▸ DIRECTIVE: Transcribe every item below line for line, reproducing each character without alteration.

* Begin *

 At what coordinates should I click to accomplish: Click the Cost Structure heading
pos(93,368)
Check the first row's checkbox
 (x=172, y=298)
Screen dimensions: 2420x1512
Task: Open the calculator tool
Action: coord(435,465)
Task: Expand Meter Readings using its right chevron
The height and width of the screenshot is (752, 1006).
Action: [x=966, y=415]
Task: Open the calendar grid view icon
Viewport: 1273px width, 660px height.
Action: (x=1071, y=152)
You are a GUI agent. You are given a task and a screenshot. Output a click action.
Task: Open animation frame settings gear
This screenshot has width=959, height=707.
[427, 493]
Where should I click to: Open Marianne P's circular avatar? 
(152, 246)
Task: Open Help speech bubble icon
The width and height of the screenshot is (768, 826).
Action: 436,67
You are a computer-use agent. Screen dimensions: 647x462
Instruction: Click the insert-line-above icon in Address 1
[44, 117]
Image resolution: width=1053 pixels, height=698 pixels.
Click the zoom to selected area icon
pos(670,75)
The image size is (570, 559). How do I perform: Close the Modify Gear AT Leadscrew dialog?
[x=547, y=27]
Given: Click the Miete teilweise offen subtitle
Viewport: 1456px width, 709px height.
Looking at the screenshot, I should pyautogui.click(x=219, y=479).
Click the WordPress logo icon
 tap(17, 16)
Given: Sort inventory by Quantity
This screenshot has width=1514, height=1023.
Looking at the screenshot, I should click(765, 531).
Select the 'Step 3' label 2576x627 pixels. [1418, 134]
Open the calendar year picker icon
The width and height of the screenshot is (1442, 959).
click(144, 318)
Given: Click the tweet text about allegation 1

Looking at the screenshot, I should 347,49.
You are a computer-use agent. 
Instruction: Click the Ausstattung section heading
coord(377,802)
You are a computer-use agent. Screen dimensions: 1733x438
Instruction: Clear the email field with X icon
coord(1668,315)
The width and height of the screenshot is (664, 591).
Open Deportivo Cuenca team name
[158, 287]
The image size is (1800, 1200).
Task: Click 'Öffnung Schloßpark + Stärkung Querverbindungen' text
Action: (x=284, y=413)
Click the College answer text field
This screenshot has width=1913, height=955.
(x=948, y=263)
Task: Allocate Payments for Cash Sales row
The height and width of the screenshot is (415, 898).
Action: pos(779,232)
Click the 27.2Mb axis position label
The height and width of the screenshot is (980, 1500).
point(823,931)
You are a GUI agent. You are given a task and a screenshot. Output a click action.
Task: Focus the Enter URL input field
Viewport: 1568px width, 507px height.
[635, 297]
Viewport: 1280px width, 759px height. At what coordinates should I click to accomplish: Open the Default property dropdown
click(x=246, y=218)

* End *

▸ RESPONSE TO THIS TASK:
 At what coordinates should I click to accomplish: Click the Cost Structure heading
pos(93,368)
Check the first row's checkbox
 (x=172, y=298)
Screen dimensions: 2420x1512
Task: Open the calculator tool
Action: coord(435,465)
Task: Expand Meter Readings using its right chevron
The height and width of the screenshot is (752, 1006).
Action: [x=966, y=415]
Task: Open the calendar grid view icon
Viewport: 1273px width, 660px height.
Action: (x=1071, y=152)
You are a GUI agent. You are given a task and a screenshot. Output a click action.
Task: Open animation frame settings gear
This screenshot has width=959, height=707.
[427, 493]
Where should I click to: Open Marianne P's circular avatar? 
(152, 246)
Task: Open Help speech bubble icon
The width and height of the screenshot is (768, 826).
Action: 436,67
You are a computer-use agent. Screen dimensions: 647x462
Instruction: Click the insert-line-above icon in Address 1
[44, 117]
Image resolution: width=1053 pixels, height=698 pixels.
Click the zoom to selected area icon
pos(670,75)
The image size is (570, 559). How do I perform: Close the Modify Gear AT Leadscrew dialog?
[x=547, y=27]
Given: Click the Miete teilweise offen subtitle
Viewport: 1456px width, 709px height.
Looking at the screenshot, I should pyautogui.click(x=219, y=479).
Click the WordPress logo icon
 tap(17, 16)
Given: Sort inventory by Quantity
This screenshot has width=1514, height=1023.
Looking at the screenshot, I should click(765, 531).
Select the 'Step 3' label 2576x627 pixels. [1418, 134]
Open the calendar year picker icon
The width and height of the screenshot is (1442, 959).
click(144, 318)
Given: Click the tweet text about allegation 1

Looking at the screenshot, I should 347,49.
You are a computer-use agent. 
Instruction: Click the Ausstattung section heading
coord(377,802)
You are a computer-use agent. Screen dimensions: 1733x438
Instruction: Clear the email field with X icon
coord(1668,315)
The width and height of the screenshot is (664, 591).
Open Deportivo Cuenca team name
[158, 287]
The image size is (1800, 1200).
Task: Click 'Öffnung Schloßpark + Stärkung Querverbindungen' text
Action: (x=284, y=413)
Click the College answer text field
This screenshot has width=1913, height=955.
(x=948, y=263)
Task: Allocate Payments for Cash Sales row
The height and width of the screenshot is (415, 898).
Action: pos(779,232)
Click the 27.2Mb axis position label
The height and width of the screenshot is (980, 1500).
point(823,931)
You are a GUI agent. You are given a task and a screenshot. Output a click action.
Task: Focus the Enter URL input field
Viewport: 1568px width, 507px height.
[635, 297]
Viewport: 1280px width, 759px height. At what coordinates should I click to accomplish: Open the Default property dropdown
click(x=246, y=218)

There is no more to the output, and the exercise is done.